THE TASK:
The records follow. Filter them to the lines that hold "Viewport".

(Data items)
((

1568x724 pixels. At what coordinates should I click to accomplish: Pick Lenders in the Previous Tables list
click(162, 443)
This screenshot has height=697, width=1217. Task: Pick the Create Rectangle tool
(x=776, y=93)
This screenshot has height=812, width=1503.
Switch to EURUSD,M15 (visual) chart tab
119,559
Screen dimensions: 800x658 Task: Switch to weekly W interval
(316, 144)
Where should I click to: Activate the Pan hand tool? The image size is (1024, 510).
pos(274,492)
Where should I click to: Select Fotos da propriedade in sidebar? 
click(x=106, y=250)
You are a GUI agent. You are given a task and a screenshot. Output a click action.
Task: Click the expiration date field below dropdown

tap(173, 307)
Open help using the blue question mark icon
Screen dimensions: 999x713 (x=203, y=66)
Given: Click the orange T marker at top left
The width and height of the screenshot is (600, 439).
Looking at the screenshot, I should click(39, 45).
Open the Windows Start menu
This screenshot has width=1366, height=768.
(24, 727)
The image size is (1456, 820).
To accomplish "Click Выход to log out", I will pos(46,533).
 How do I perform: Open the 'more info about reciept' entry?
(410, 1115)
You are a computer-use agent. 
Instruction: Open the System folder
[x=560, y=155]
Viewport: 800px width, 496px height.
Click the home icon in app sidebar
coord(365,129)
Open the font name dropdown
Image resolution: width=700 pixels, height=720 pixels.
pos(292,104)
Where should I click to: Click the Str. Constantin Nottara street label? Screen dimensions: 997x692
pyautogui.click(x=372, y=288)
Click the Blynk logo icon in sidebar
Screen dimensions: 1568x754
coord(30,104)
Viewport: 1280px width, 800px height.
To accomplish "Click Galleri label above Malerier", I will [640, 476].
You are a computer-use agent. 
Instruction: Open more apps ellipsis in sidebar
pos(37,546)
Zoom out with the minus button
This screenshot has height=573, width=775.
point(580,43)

))

TASK RESPONSE:
Viewport: 800px width, 496px height.
Viewport: 1280px width, 800px height.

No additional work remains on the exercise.